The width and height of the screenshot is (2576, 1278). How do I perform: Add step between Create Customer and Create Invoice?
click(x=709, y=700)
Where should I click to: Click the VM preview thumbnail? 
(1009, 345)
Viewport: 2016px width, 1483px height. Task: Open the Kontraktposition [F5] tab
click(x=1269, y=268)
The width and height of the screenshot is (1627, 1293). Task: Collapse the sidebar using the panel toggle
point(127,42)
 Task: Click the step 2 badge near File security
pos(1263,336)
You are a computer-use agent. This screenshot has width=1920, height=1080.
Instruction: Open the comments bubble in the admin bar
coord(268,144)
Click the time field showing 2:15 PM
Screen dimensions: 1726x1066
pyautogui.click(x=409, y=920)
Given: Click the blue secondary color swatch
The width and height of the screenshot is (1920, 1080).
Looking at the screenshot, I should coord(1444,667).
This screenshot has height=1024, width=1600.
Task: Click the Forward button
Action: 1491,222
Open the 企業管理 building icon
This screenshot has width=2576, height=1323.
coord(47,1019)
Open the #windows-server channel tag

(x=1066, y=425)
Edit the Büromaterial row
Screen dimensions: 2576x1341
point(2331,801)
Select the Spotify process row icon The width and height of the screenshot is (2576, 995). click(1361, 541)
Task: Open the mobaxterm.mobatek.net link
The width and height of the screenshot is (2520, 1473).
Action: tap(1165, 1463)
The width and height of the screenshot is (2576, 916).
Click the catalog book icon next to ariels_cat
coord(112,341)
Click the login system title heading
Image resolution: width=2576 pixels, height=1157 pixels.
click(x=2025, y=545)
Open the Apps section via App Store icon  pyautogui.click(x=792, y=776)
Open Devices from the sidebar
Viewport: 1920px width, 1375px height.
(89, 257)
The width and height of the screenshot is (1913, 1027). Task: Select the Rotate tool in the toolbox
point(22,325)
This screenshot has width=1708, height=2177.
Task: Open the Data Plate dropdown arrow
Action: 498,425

• WHAT IS EXPECTED: Nothing but the lines from the one containing "Task: Click the step" through the final line of the data above is to be reproduced, each exactly as written.

• SOLUTION FOR THIS TASK:
 Task: Click the step 2 badge near File security
pos(1263,336)
You are a computer-use agent. This screenshot has width=1920, height=1080.
Instruction: Open the comments bubble in the admin bar
coord(268,144)
Click the time field showing 2:15 PM
Screen dimensions: 1726x1066
pyautogui.click(x=409, y=920)
Given: Click the blue secondary color swatch
The width and height of the screenshot is (1920, 1080).
Looking at the screenshot, I should coord(1444,667).
This screenshot has height=1024, width=1600.
Task: Click the Forward button
Action: 1491,222
Open the 企業管理 building icon
This screenshot has width=2576, height=1323.
coord(47,1019)
Open the #windows-server channel tag

(x=1066, y=425)
Edit the Büromaterial row
Screen dimensions: 2576x1341
point(2331,801)
Select the Spotify process row icon The width and height of the screenshot is (2576, 995). click(1361, 541)
Task: Open the mobaxterm.mobatek.net link
The width and height of the screenshot is (2520, 1473).
Action: tap(1165, 1463)
The width and height of the screenshot is (2576, 916).
Click the catalog book icon next to ariels_cat
coord(112,341)
Click the login system title heading
Image resolution: width=2576 pixels, height=1157 pixels.
click(x=2025, y=545)
Open the Apps section via App Store icon  pyautogui.click(x=792, y=776)
Open Devices from the sidebar
Viewport: 1920px width, 1375px height.
(89, 257)
The width and height of the screenshot is (1913, 1027). Task: Select the Rotate tool in the toolbox
point(22,325)
This screenshot has width=1708, height=2177.
Task: Open the Data Plate dropdown arrow
Action: 498,425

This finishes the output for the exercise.